▶ **What is expected**
An exact transcription is needed, beginning at the line with "Given: Select the 1d time range" and ending at the last line of the listing, with pictures left out and nothing else added.

##### Source information #####

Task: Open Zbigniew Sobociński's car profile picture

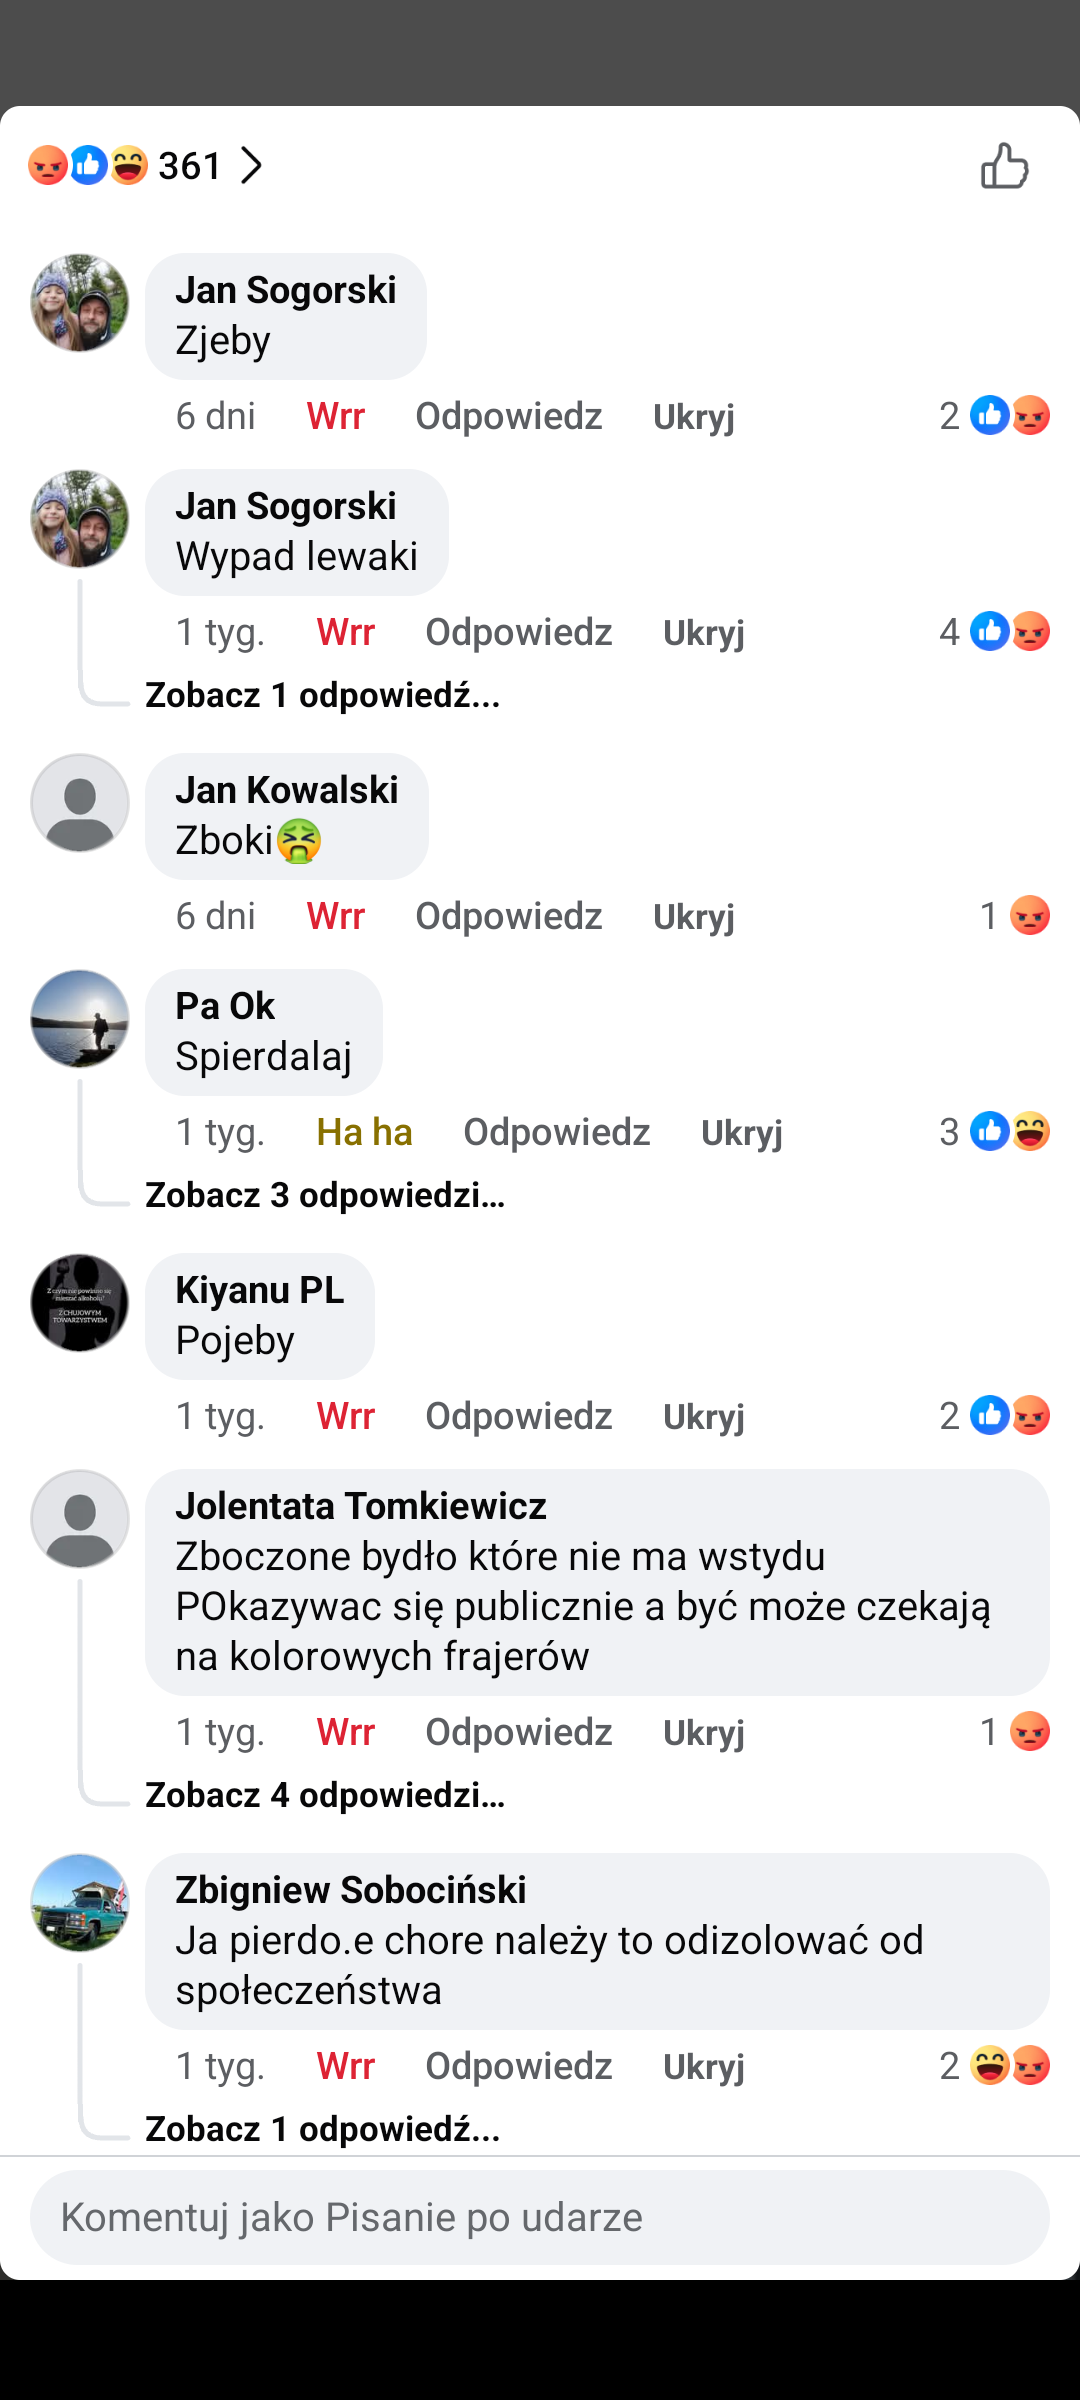Action: (80, 1903)
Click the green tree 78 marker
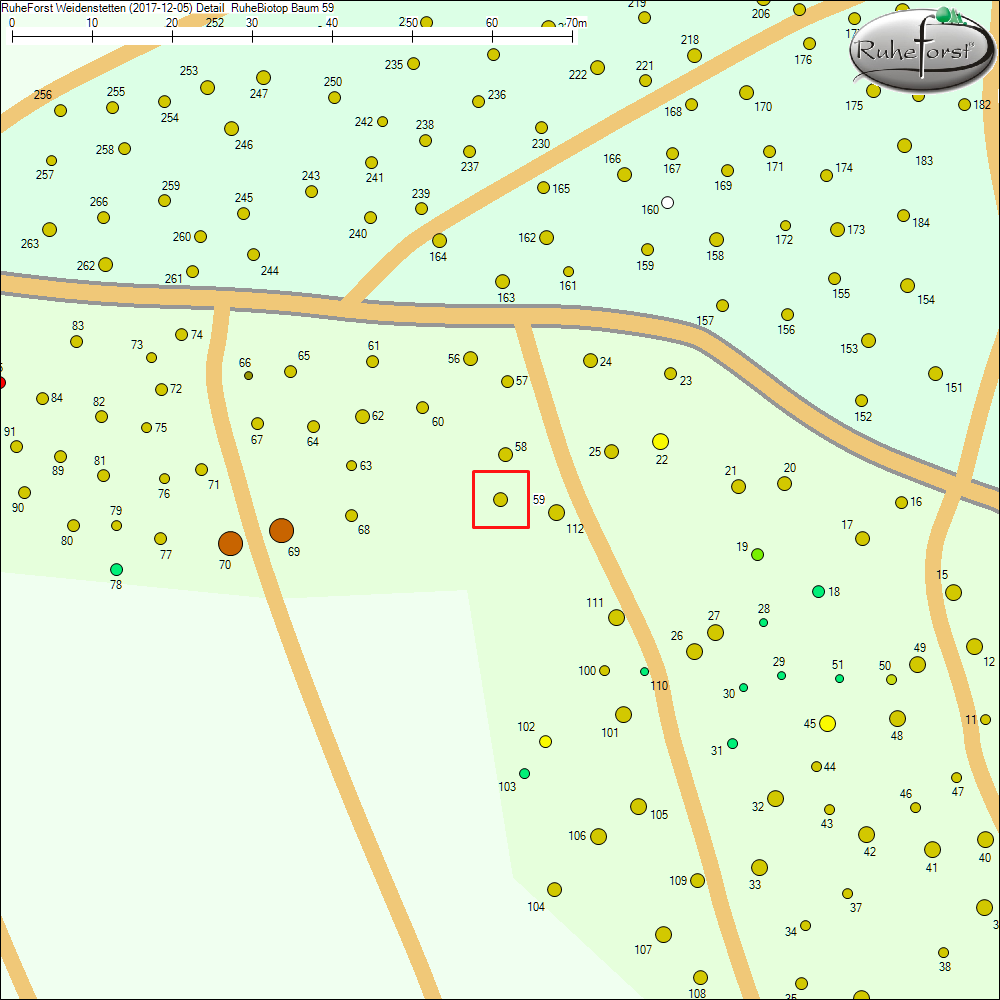The height and width of the screenshot is (1000, 1000). point(116,569)
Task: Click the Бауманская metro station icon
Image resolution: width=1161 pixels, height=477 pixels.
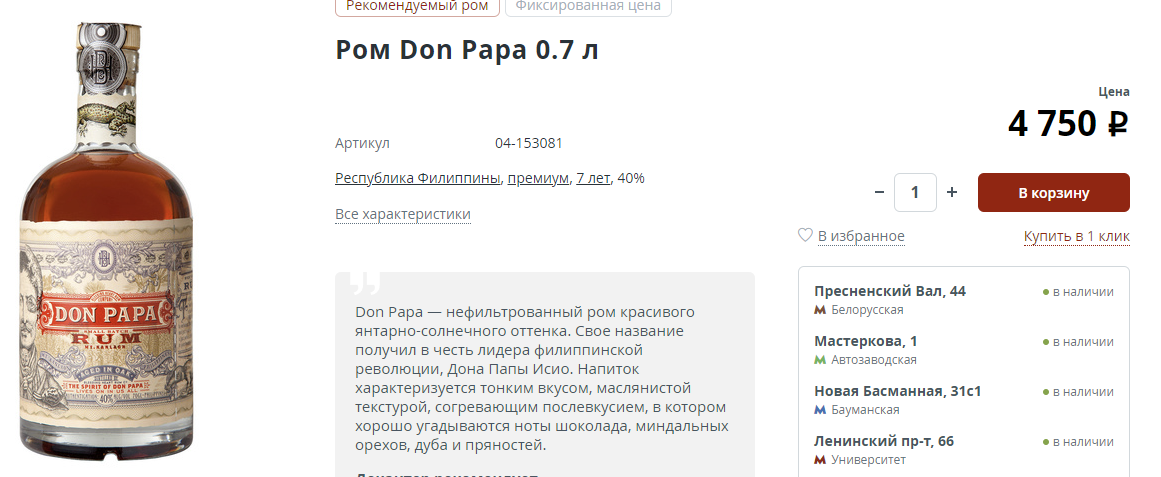Action: pos(820,410)
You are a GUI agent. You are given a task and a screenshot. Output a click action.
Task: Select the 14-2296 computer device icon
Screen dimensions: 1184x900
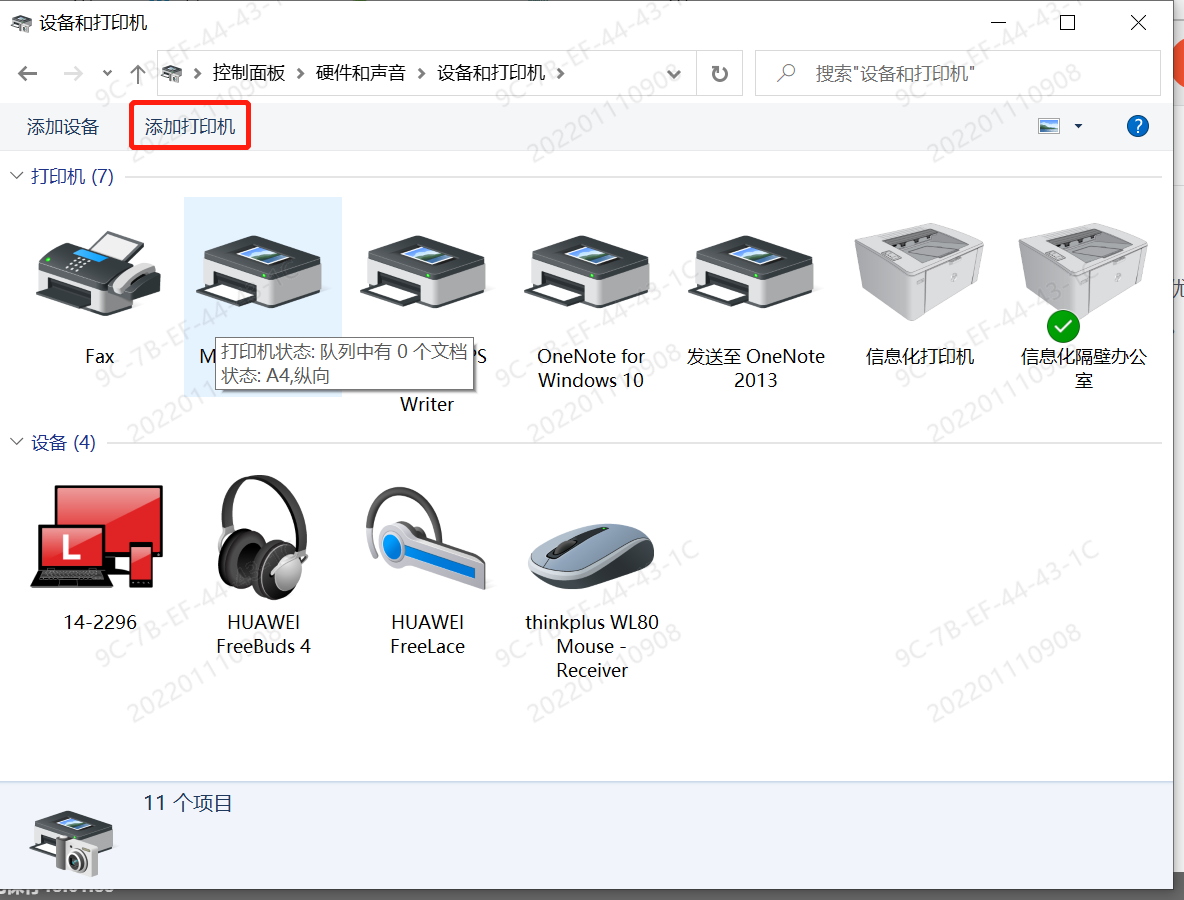pos(99,537)
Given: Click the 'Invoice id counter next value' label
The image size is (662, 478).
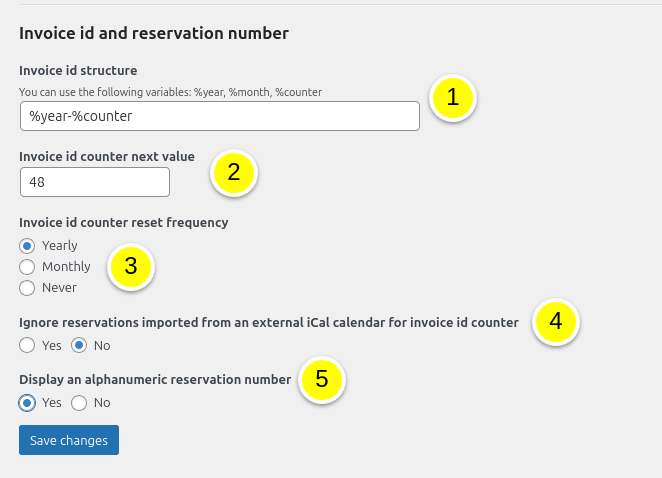Looking at the screenshot, I should pos(107,156).
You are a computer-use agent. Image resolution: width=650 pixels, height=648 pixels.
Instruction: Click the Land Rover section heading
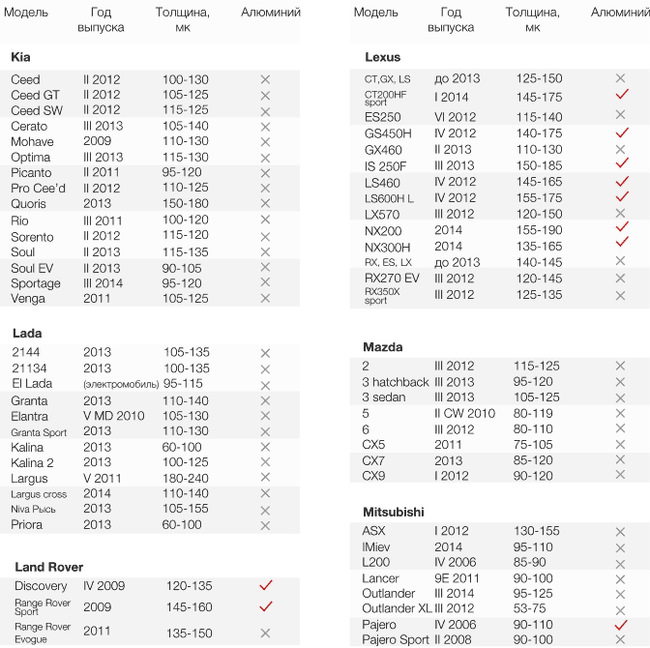pos(49,567)
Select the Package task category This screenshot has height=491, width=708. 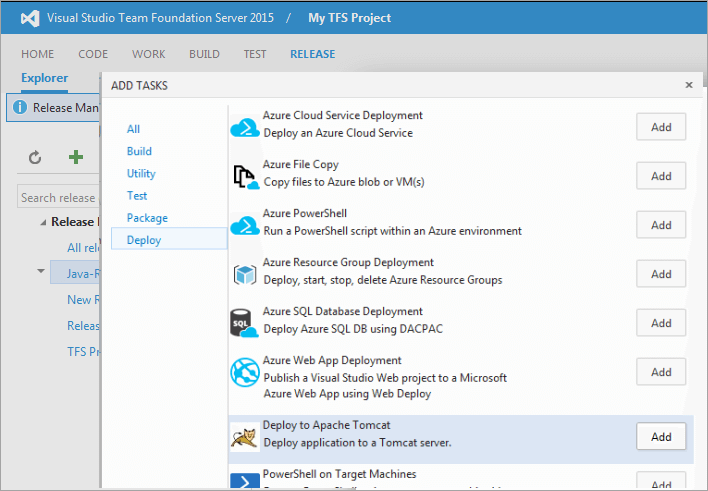point(147,217)
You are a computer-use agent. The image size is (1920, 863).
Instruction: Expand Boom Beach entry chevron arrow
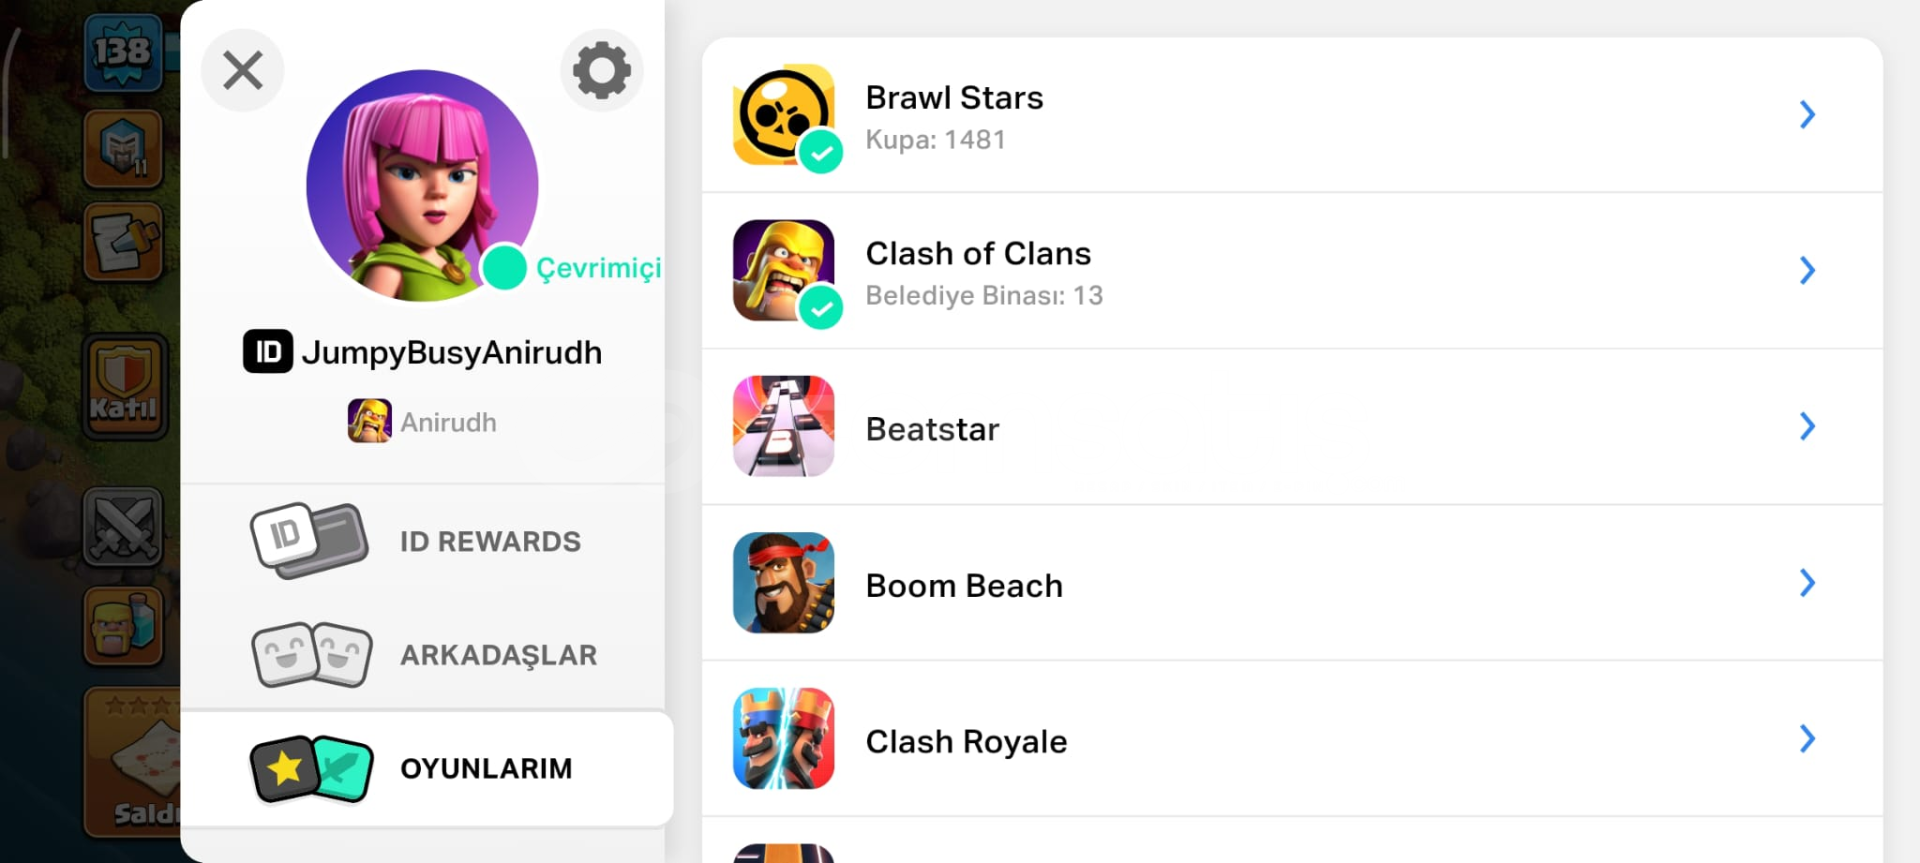1807,583
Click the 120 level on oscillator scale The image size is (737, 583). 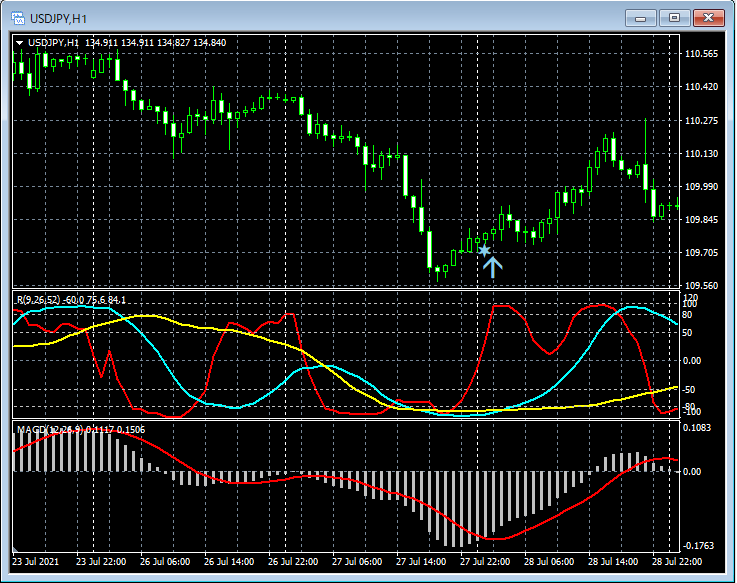click(690, 297)
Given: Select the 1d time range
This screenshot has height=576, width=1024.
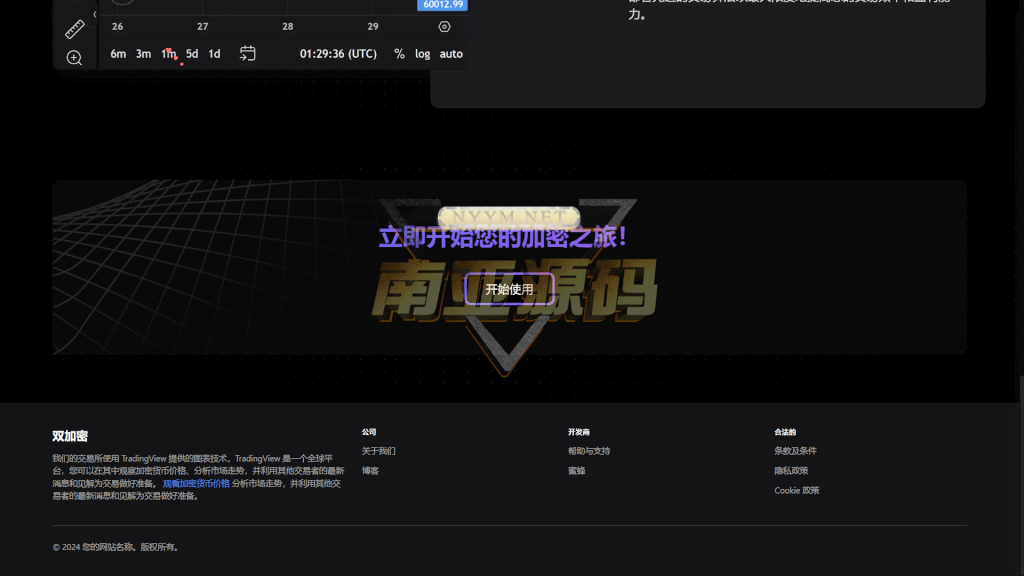Looking at the screenshot, I should (x=214, y=54).
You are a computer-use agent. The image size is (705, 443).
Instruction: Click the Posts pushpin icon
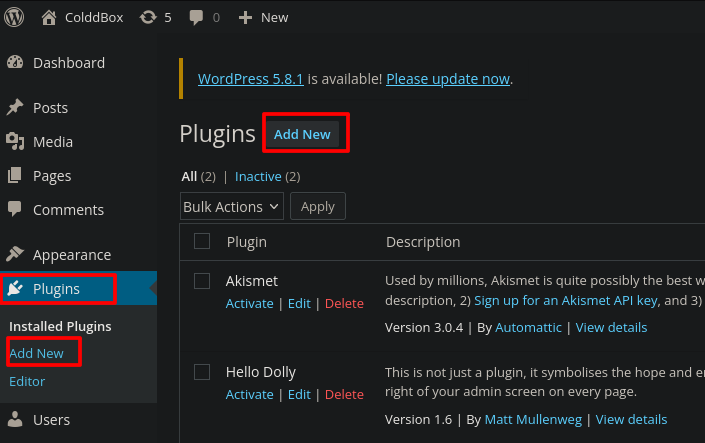(x=15, y=108)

#####

▶ **Response**
Given: Select the 1d time range
This screenshot has height=576, width=1024.
Looking at the screenshot, I should (x=214, y=54).
You are a computer-use agent. The image size is (705, 443).
Instruction: Click the Posts pushpin icon
(x=15, y=108)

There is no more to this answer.